A recent study by insurance firm Hiscox has found that 51% of media and entertainment firms get over three cyber attacks yearly
The Hiscox study was conducted in collaboration with Forrester Consulting, who conducted it.
It has been speculated by experts that the media and entertainment industry has a unique vulnerability in regards to cyber attacks, contributed partly by the involvement of high-profile products and people, in addition to complex production processes.
Commissioners Hiscox’s analysis declared that there was a lack of transparency when it comes to cyber security within the industry, with 19% of participants saying that they did not know whether their vendors had been hacked.
An overestimation of cyber security was also discovered, with 79% expressing confidence in their strategy despite a reportedly high rate of attacks over the 12-month period.

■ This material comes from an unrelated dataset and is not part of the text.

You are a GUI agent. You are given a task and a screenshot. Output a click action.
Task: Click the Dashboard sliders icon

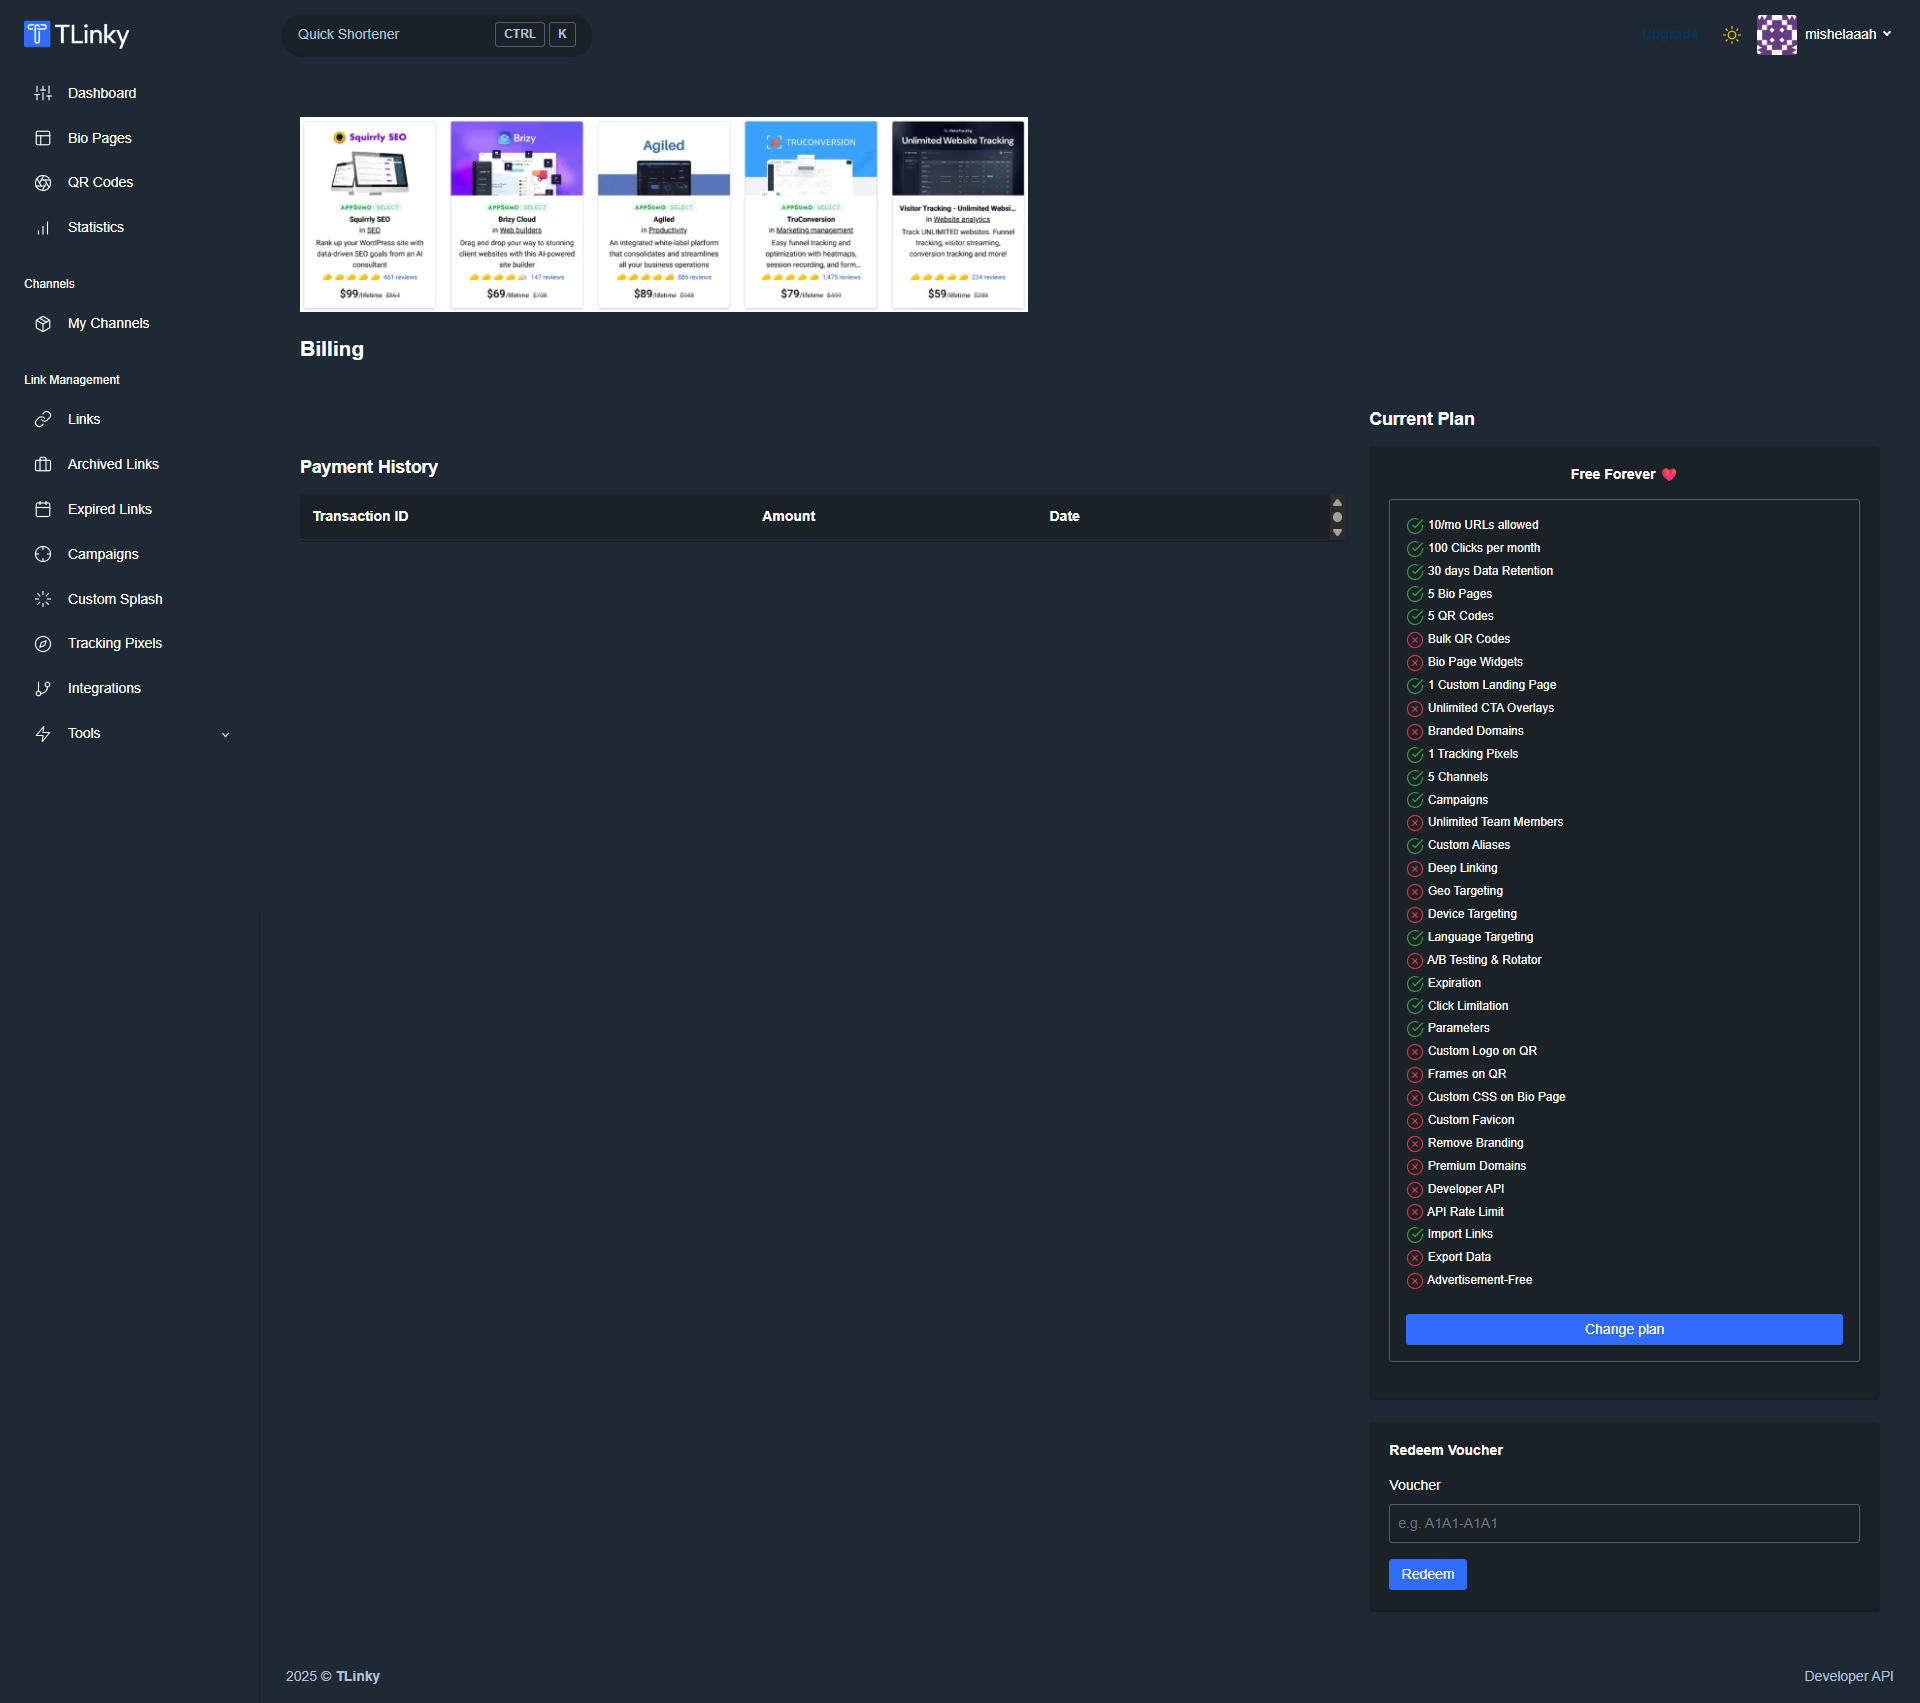point(43,93)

As for the types of cyber attacks involved, viruses (36%) came out on top as the most common, followed by phishing schemes (29%) and data breaches (28%).

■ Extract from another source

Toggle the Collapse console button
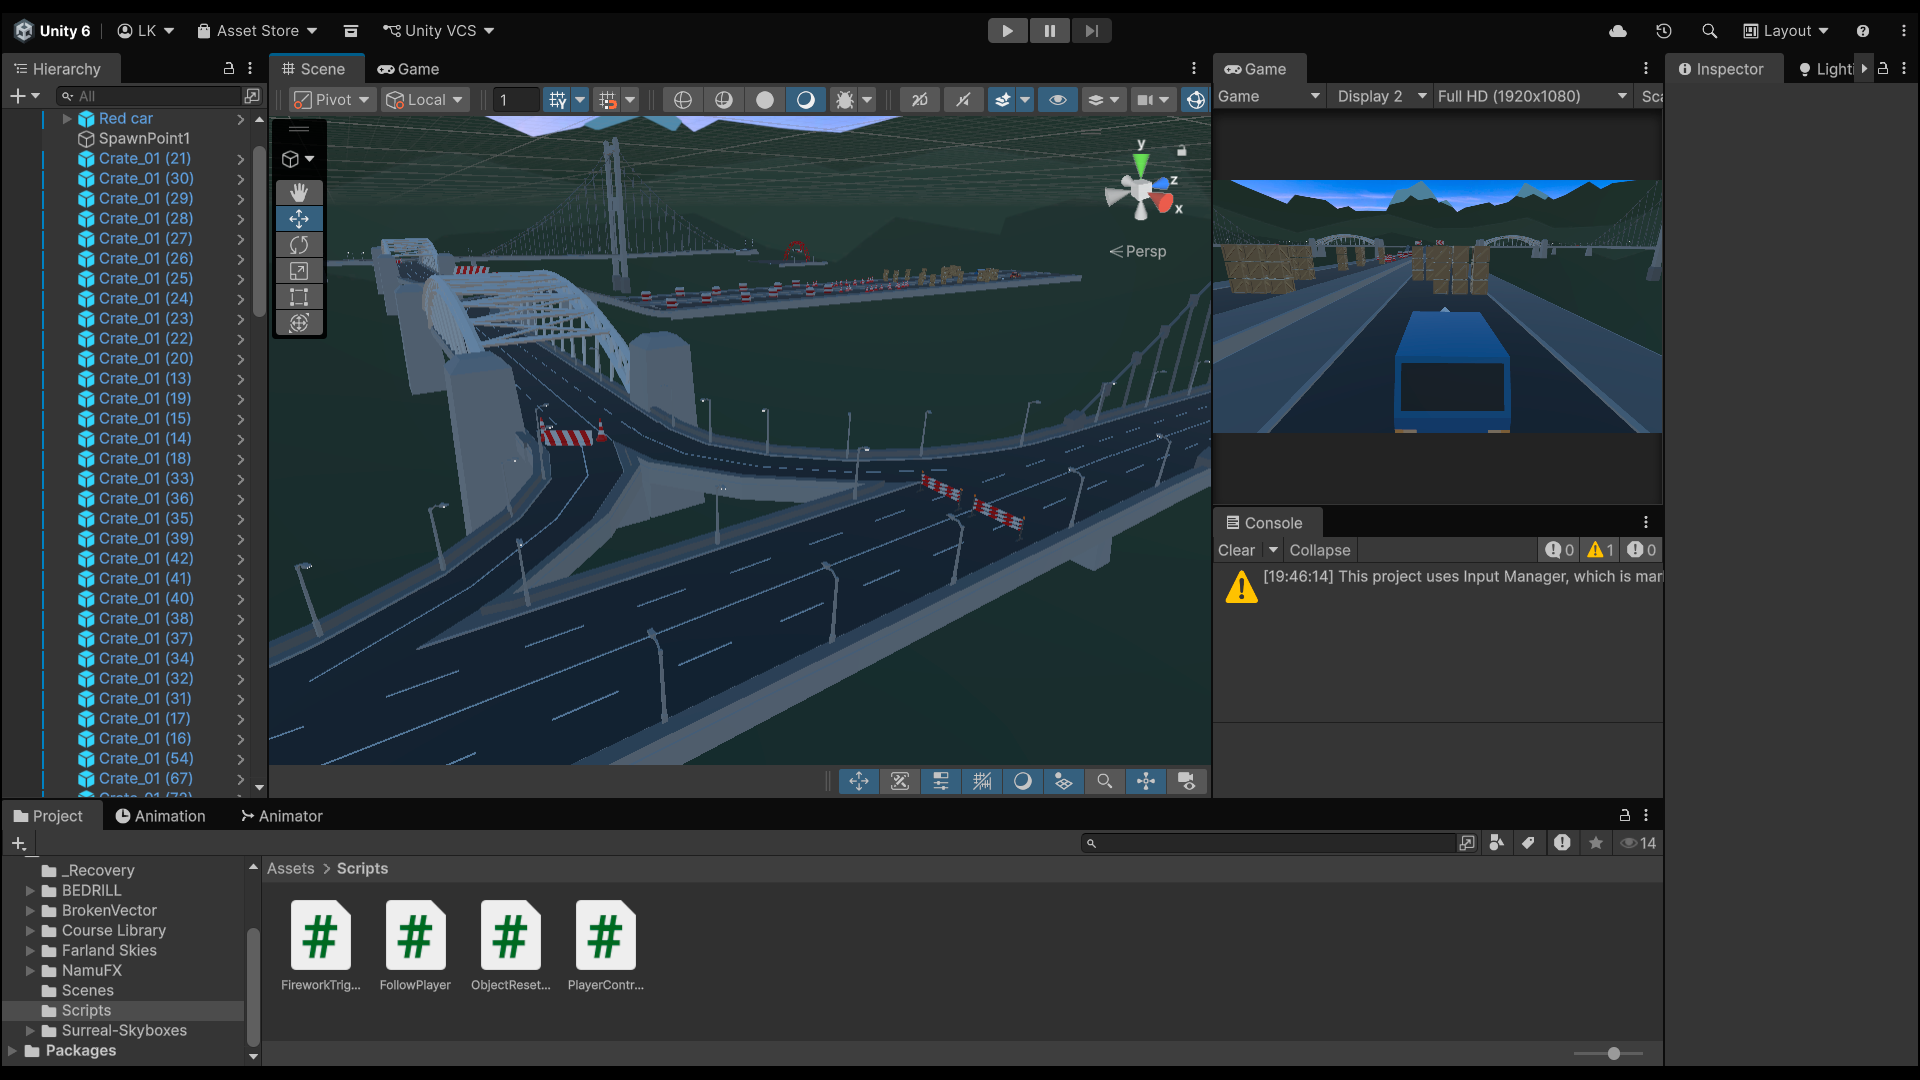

Additionally, 49% of media and entertainment professionals surveyed stated that they were either not insured or not covered for cyber incidents under their existing insurance.
It was not all doom and gloom in regards to the survey results, however; 64% of respondents stated that they expect to increase their investment in cyber security measures.
In regards to a solution to cyber attacks for the media and entertainment industry, Hiscox recommended a three-pronged approach of:
- Prevention: Being aware of vulnerabilities, being aware of the vulnerabilities of partners and vendors, addressing cyber prevention in every project, and making sure that staff are well trained in all kinds of cyber security.
- Detection: Ensuring that employees know how to recognise and report an intrusion, tracking all attempted intrusions, and preparing to strengthen strategies when needed.
- Mitigation: Having a plan for all incidents, from detection and containment to notification and assessment, observing transparency when an incident occurs, both internally and with vendors and partners, and insuring against financial risks with a stand-alone cyber policy.